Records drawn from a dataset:
===

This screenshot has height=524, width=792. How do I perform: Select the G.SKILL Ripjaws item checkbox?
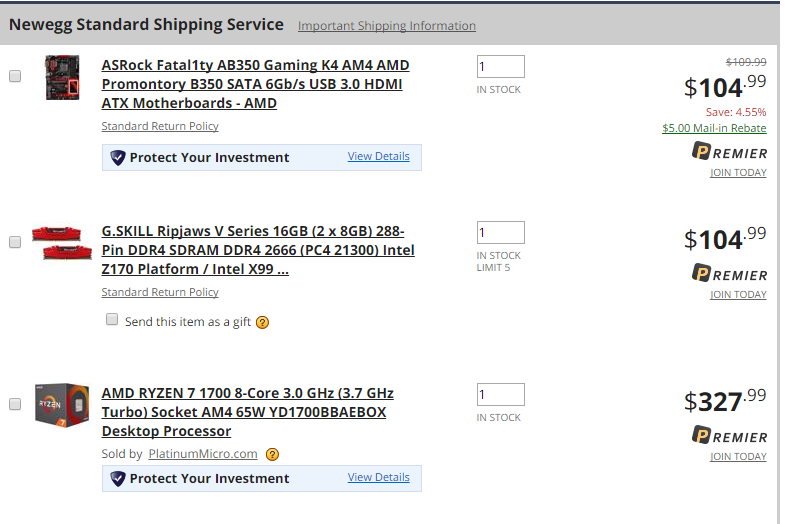click(x=15, y=242)
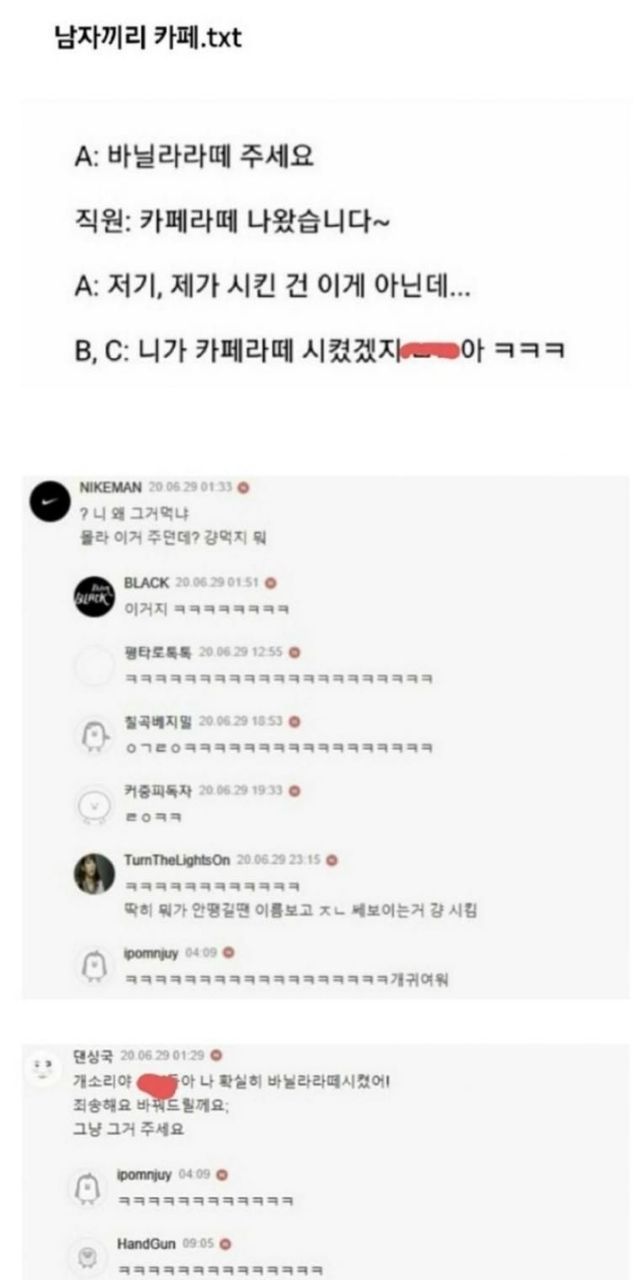This screenshot has height=1280, width=640.
Task: Click red icon next to BLACK's 01:51 timestamp
Action: pos(270,583)
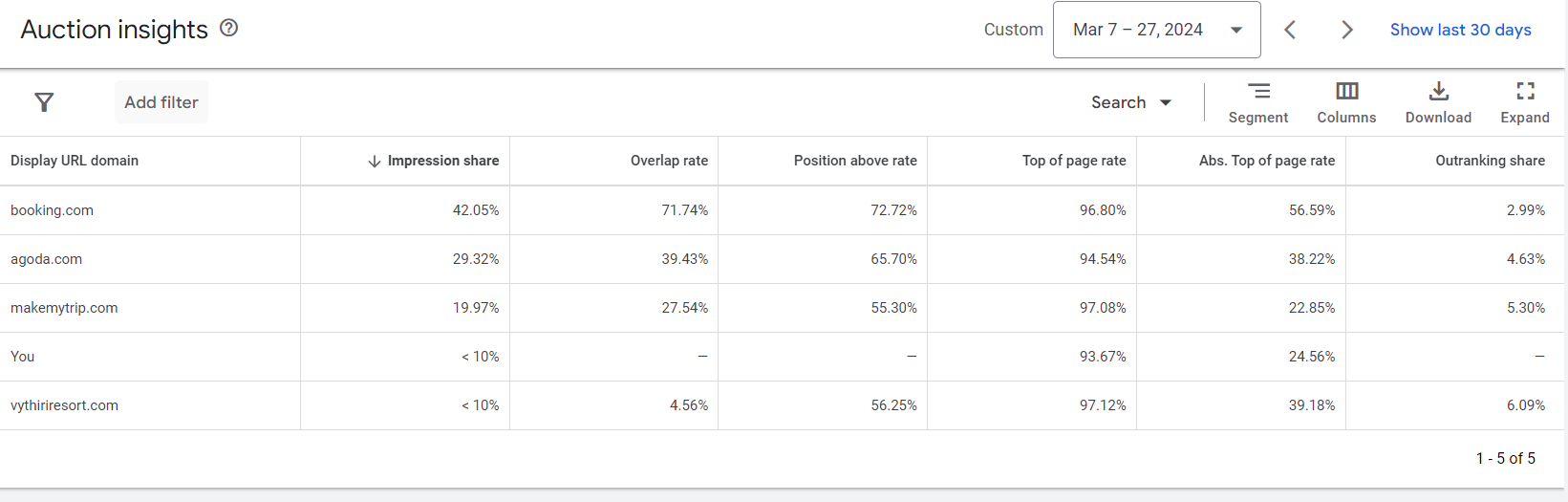Go to the previous date range

[1290, 30]
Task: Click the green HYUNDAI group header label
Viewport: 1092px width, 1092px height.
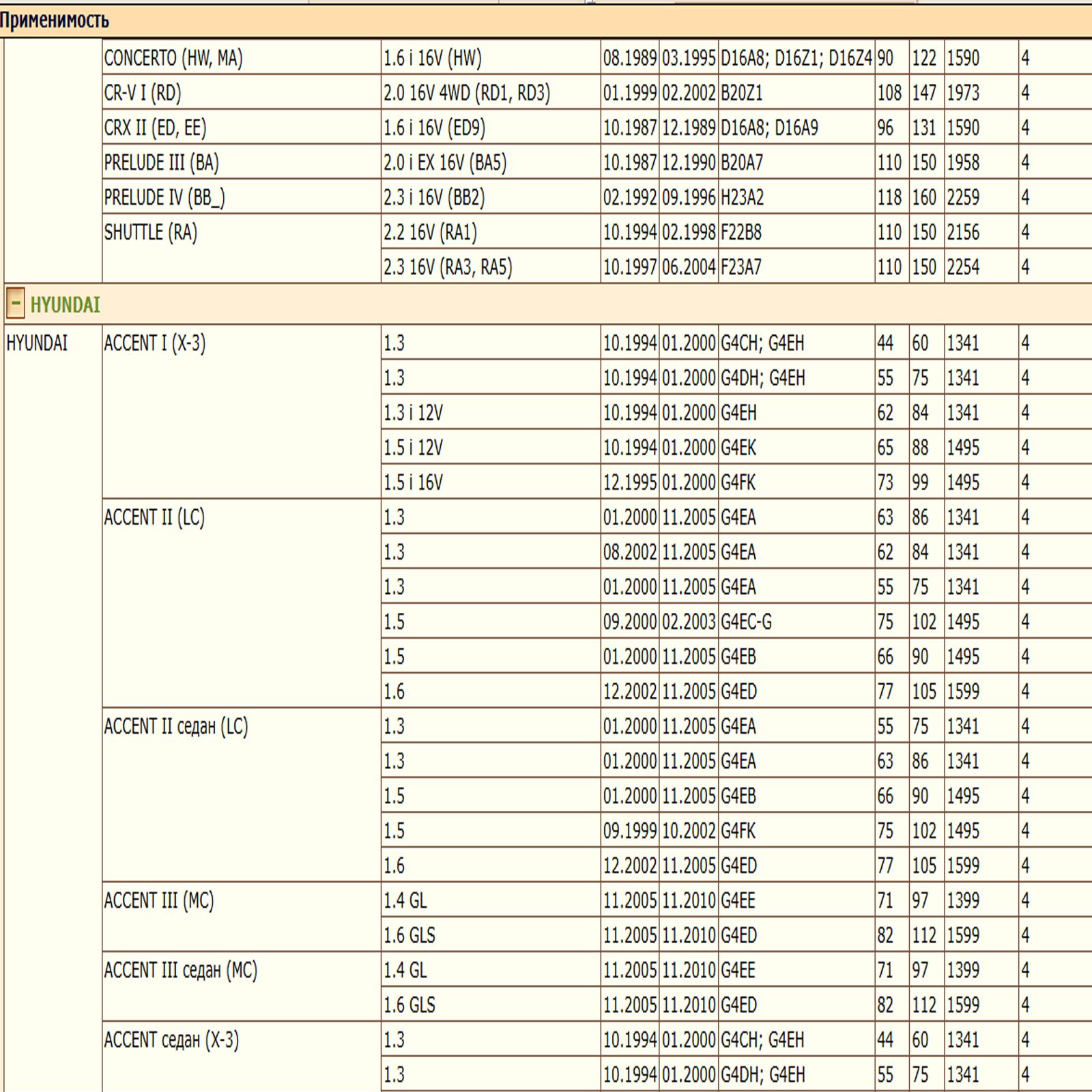Action: pos(66,304)
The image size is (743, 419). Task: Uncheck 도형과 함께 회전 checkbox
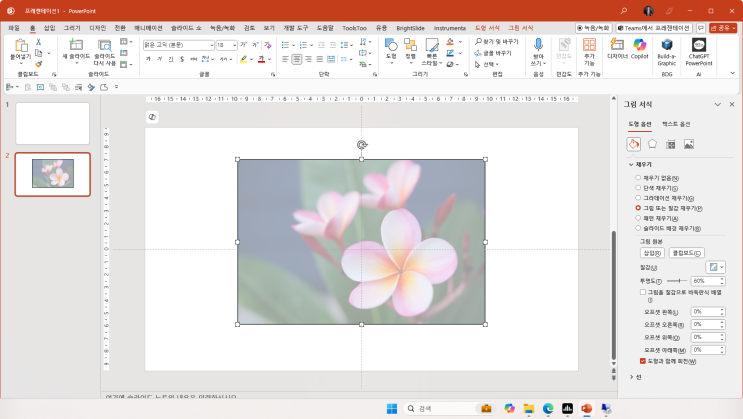coord(643,360)
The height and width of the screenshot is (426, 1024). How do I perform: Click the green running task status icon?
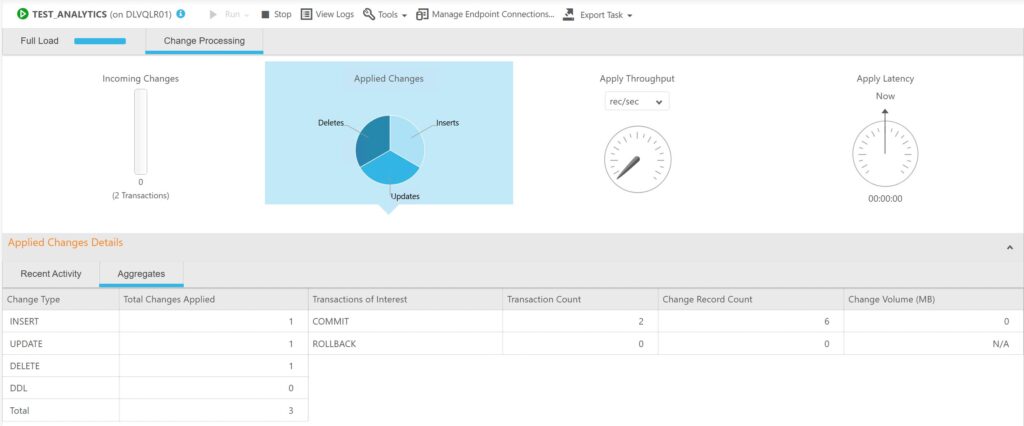(22, 15)
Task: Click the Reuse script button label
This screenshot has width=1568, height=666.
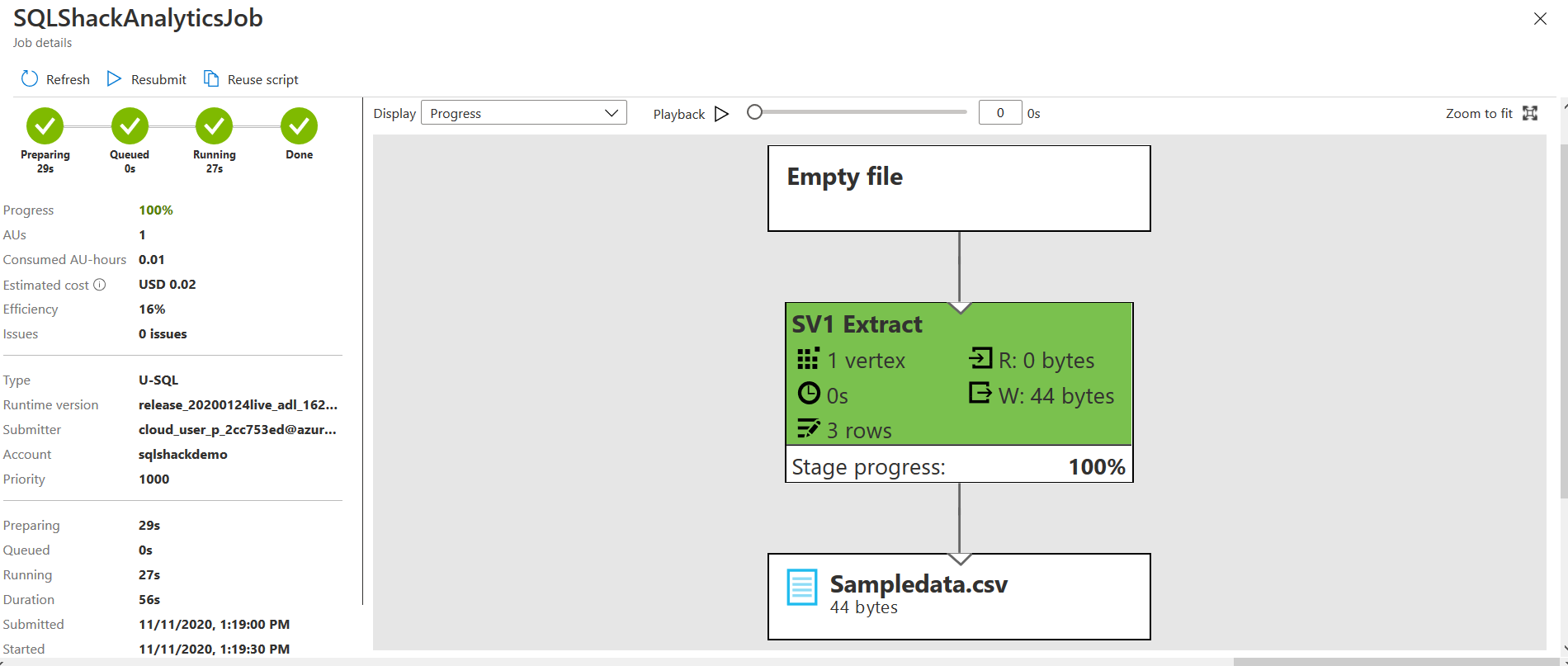Action: tap(262, 80)
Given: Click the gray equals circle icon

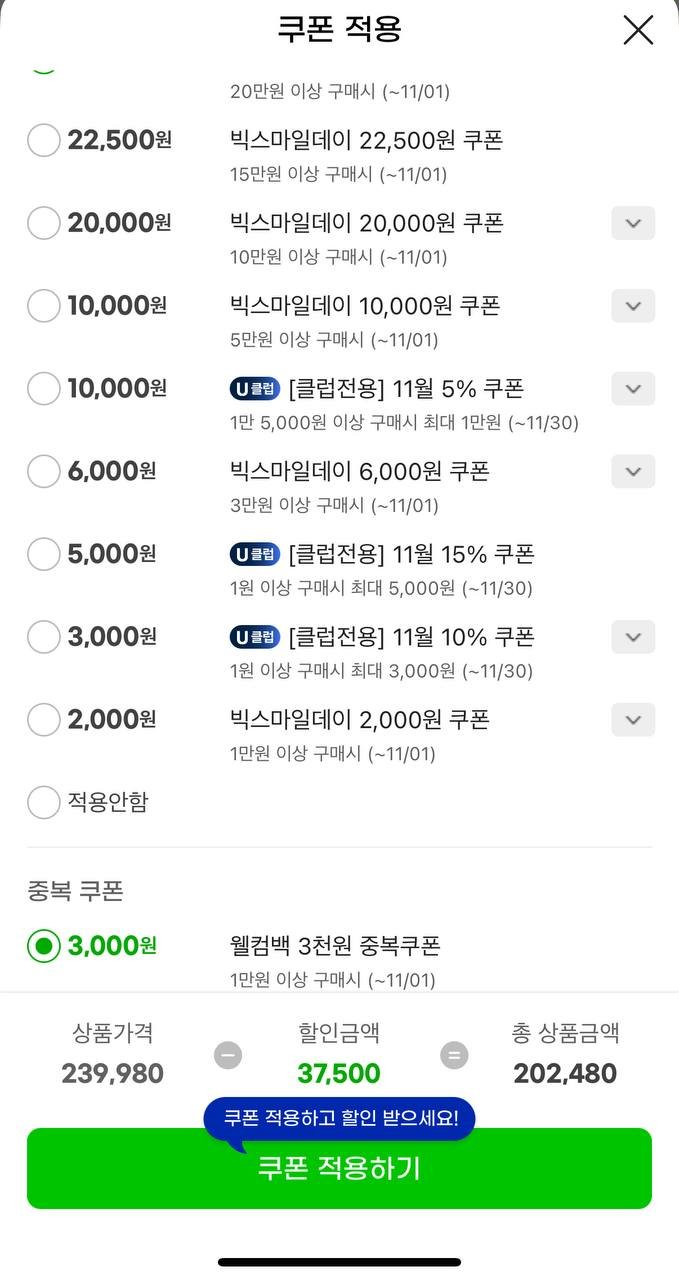Looking at the screenshot, I should [x=454, y=1054].
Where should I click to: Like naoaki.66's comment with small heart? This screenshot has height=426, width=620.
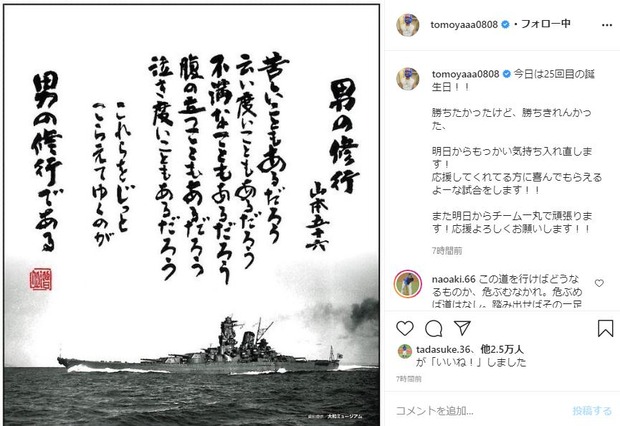[599, 283]
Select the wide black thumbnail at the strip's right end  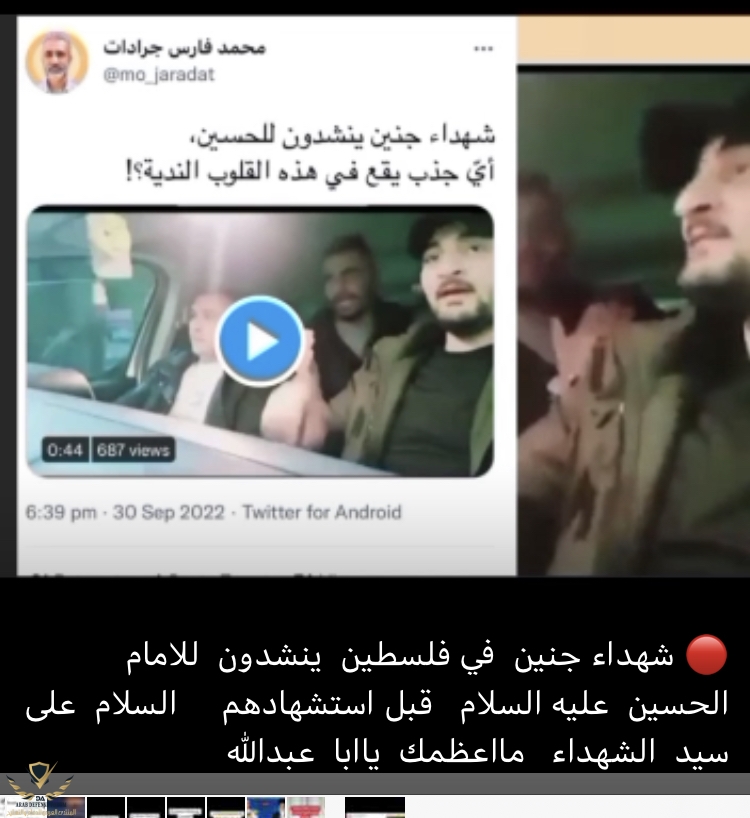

===

• _Assigned task_: For this exercise, return exactly the lines above from the line with "Viewport: 1092px width, 1092px height." through the line with "Task: Click the Reuse script button label", both included. Do not copy the pictures.

• _Solution_:
Viewport: 1092px width, 1092px height.
Action: pos(66,304)
The image size is (743, 419). Task: Uncheck 도형과 함께 회전 checkbox
coord(643,360)
The height and width of the screenshot is (426, 1024). How do I perform: Click the green running task status icon?
(22, 15)
Task: Click the Reuse script button label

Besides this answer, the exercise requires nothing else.